Plot: Greg Isaacs is a newly arrived prisoner on the penal planet of Titan. Working alongside aliens on a chain gang he is frustrated when his work companion, a bug-eyed alien called Loren, says he is happy and has no intention on escaping. Faced with breaking out alone, Isaacs steals digging equipment and soon breaks through his cell floor into an underground cavern system. As he flees he is attacked by a huge subterranean monster but manages to kill it with his mining axe. Finally he emerges to the surface and heads for the spaceport where he steals an unattended craft and blasts off. As he does so he fleetingly thinks it was all too easy, like ‘a flight of fantasy‘…

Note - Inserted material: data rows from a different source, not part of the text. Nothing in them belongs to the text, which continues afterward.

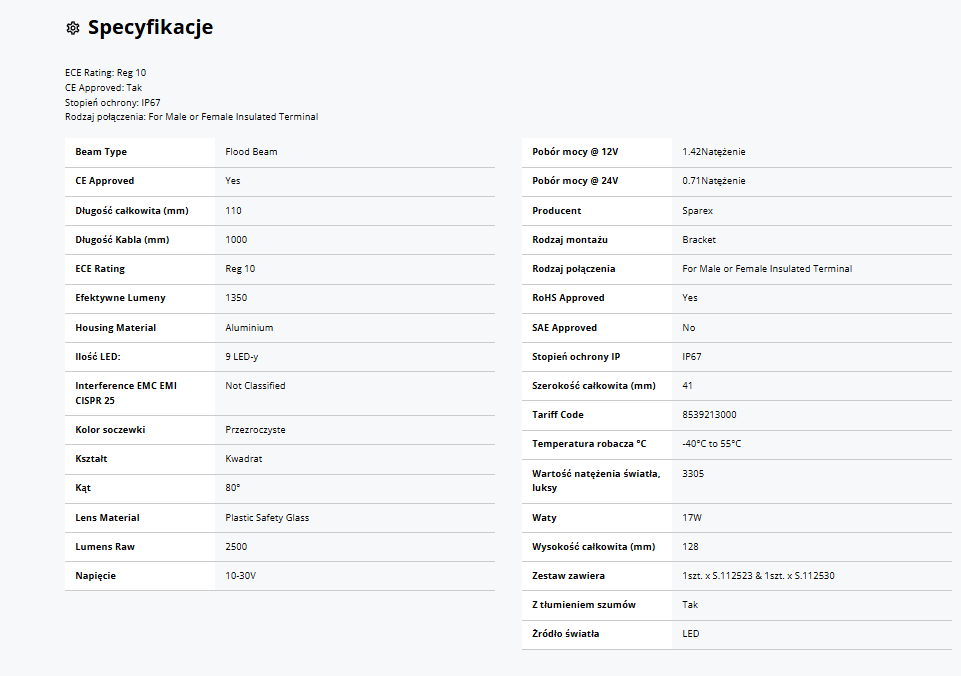The image size is (961, 676).
Task: Click the gear icon beside Specyfikacje
Action: point(72,28)
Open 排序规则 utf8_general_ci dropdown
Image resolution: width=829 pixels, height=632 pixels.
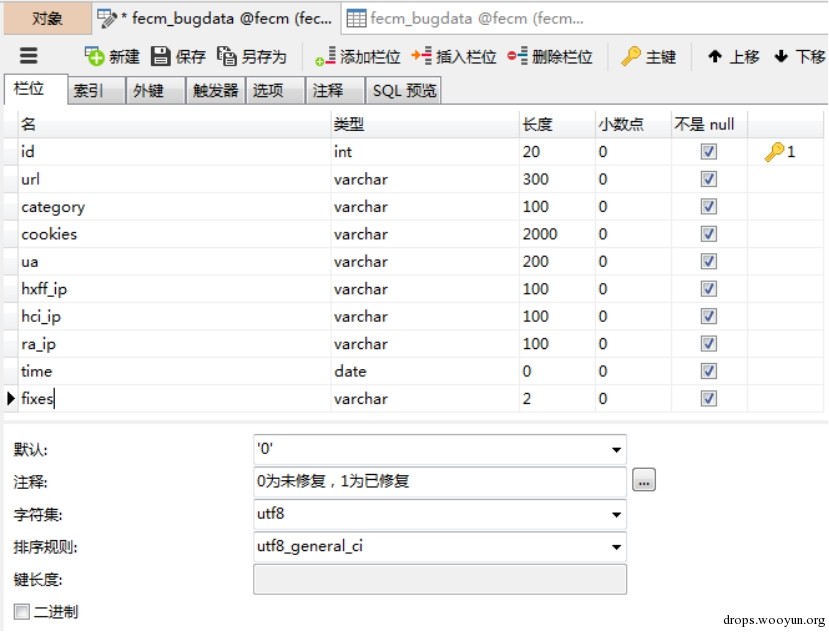[616, 547]

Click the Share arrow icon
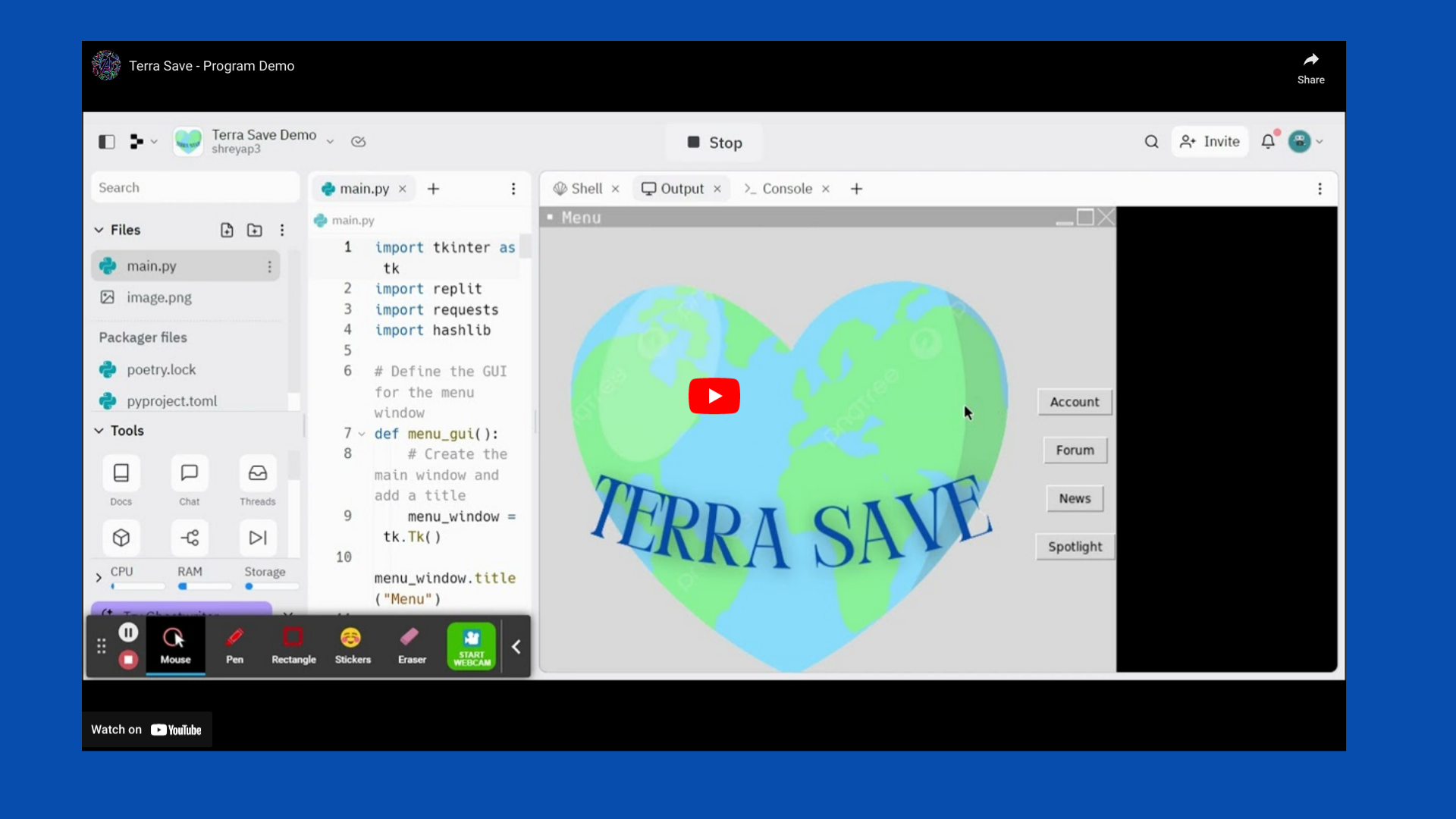coord(1310,60)
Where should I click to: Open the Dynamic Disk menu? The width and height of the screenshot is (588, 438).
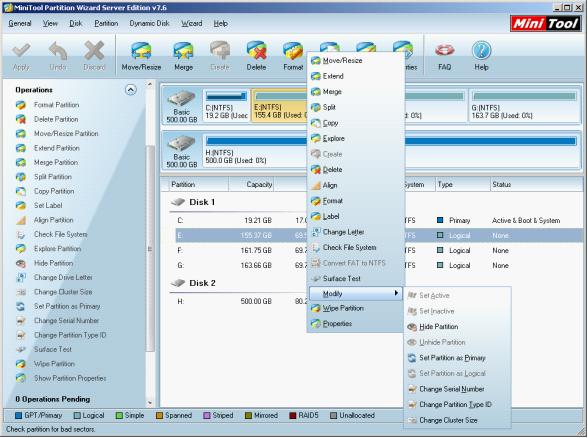(149, 23)
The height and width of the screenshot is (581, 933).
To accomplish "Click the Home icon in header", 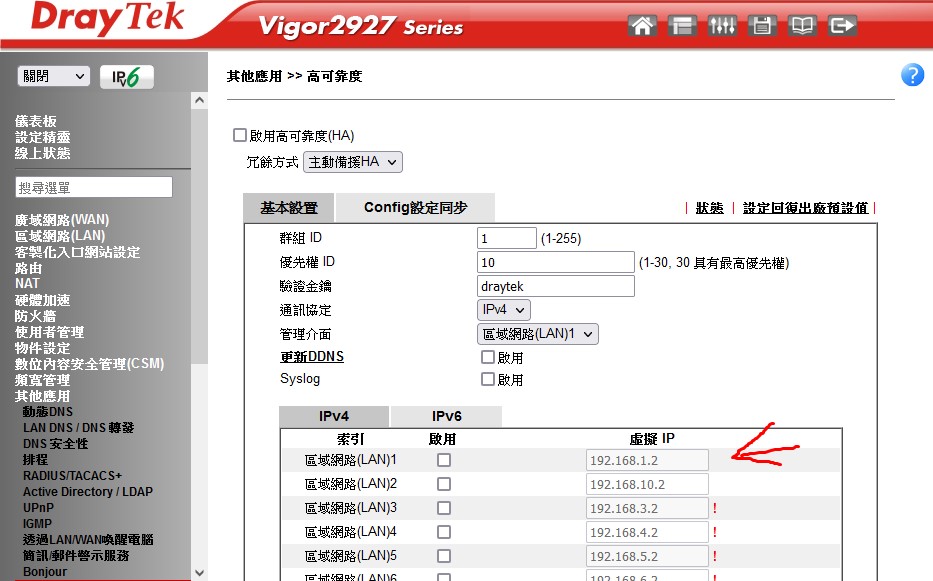I will pos(643,26).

Shock: It was a flight of fantasy, brought on by a drug administered by the prison’s doctor as the first step to rehabilitation. Like his drugged fellow-inmates Isaacs will soon be happy with his lot.

Thoughts: An almost ‘classic’ Shock that is somewhat hindered by the writer not focusing sufficiently on the key element of his ‘shock’. Had Isaac’s fellow inmates been human their 1000-yard stares would have signalled to the reader straight away that something was amiss. Thus the shock reveal, that the prisoners were all on heavy sedatives to control them, would have been nicely foreshadowed and consistent. However the only inmates we see are 2 panels of Loren, who is a bug-eyed alien, and one with two other alien inmates and indeed, on re-reading, with drugged looks, but partially obscured by letter boxes, standing in the background and far too ‘inherently alien’ to suggest something is afoot straight away. Trying to convey that Aliens are themselves in an alien state of mind to their usual manner is a very difficult trick to pull off unless there is direct exposition or more time spent developing the ‘strangeness’ of the whole situation. Without this necessary base the story reads mainly as an action-adventure with the key moment the battle with the underground beast. By the time of Isaac’s escape there hasn’t been enough to suggest anything other than that the rest of the inmates are gutless.  Stalwart of Spanish and British comics, Carlos Pino (Johnny Red, Invasion, Star Trek, Jonah Hex, Commando, Daily Star’s Dredd) does a sterling job on Isaacs, and draws a fantastic looking alien in Loren although his monster does look like Jimmy Saville crossed with a squid. Re-reading shows Pino is doing his utmost to suggest the aliens are acting strangely but there simply isn’t enough in the script to work with. The whole tale is nicely dark and the first time a Future Shock has dealt with the idea of ‘the authorities’ getting up to something as murky as mind-control and mass drug prescription, it’s just a shame more time wasn’t given to establishing the set-up required rather than the highly traditional flight sequences.

Shock’d?: Given the flaw outlined above the doctor’s appearance is a tad left-field and seemingly only clumsily prefaced by the panel stating ‘it was like a flight of fancy‘. However had the fact that all the inmates were acting strangely from the start been better established  then this reveal would have been a beautiful new dark direction for Future Shocks.